“Uma força que nos alerta”
...Maria não vai com as outras. Vai sozinha.
Mulher sem queixumes, sem lamentações, ou lenga-lenga. Ela não perde o prumo
pelo latido dos cachorros do vizinho em frente. Não publica desafeto nem
palavras vãs. Não ignora Paulo Freire e raramente aparece na rede social. Maria
desce sozinha a ladeira das considerações e desenterra os sonhos no garimpo das
causas sem esperança. Acende o candeeiro e ilumina pequeninos pódios. Traça
rotas e pega a corda que enlaça arco-íris com a força nova das promessas que
divinamente gotejam. Borda estrelinhas sonolentas na parede e abre as portas
que desativam o silêncio, o marasmo, a mesmice, o cheiro das coisas com bolor.
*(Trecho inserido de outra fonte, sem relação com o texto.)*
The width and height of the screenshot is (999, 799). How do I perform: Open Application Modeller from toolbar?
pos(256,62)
Quando aperta ela também chora. Acorda sempre cedo para atestar o grau que transforma
as práticas salobras em requisitos nobres. Ignora a marcha dos contrários. O
“mi-mi-mi” dos incrédulos e a arte dos que se auto enganam cotidianamente.
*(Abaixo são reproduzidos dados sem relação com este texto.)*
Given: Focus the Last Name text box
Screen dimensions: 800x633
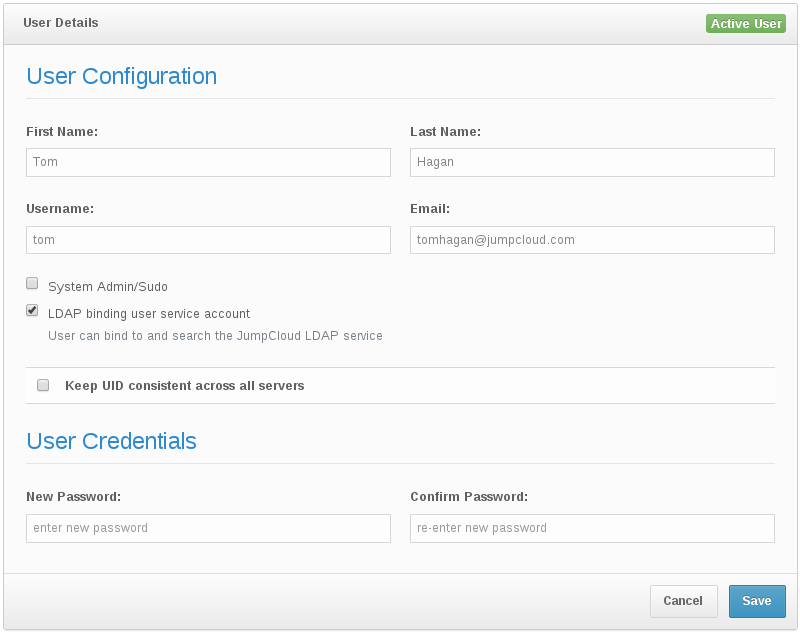Looking at the screenshot, I should pos(592,162).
Engajou-se na afoiteza do simples e arranjou tempo para brincar de roda, dançar
com anjos e soltar pandorgas no riso mais alto. Somou princípios e ensina as
crianças e adultos a recitarem a oração da permanência. Compra tijolos, levanta
paredes. Reparte o pão, o azeite, o bálsamo, o confeito, a cesta com flores de
papel - que ela mesma faz. – Imita a Dorcas e transforma xales em lenços que
enfrentam medos. Anda fazendo tanta poesia que não dar conta de mensurar, de
imprimir, de publicar. Poesia viva que estala os dedos e coça o nariz, leva
topada, pega resfriado e espirra com os borrifos da poeira da estradinha
amarela. Fez a soma de tudo que necessita para compor a tenda das celebrações e
decidiu desentulhar o poço. Cavouca daqui, espreme de lá, percebeu que ainda
falta muito. Faltam arandelas para enfeitar o sol, placas divisórias para
cuidar das brechas. Falta tinta para botar cor na brancura dos cânticos e o
piso para proteger a área externa. Faltam livros e Bíblias, mas ela sabe que o
amor é um rio cheio e cristalino e jamais esse rio vai negar água a quem sempre
afogou as adversidades de seus pares com gotas de alegria, bondade natural e
porções de esperança do verbo esperançar.
*Maria
existe. Tem olhos clarinhos e uma alma boa que transborda.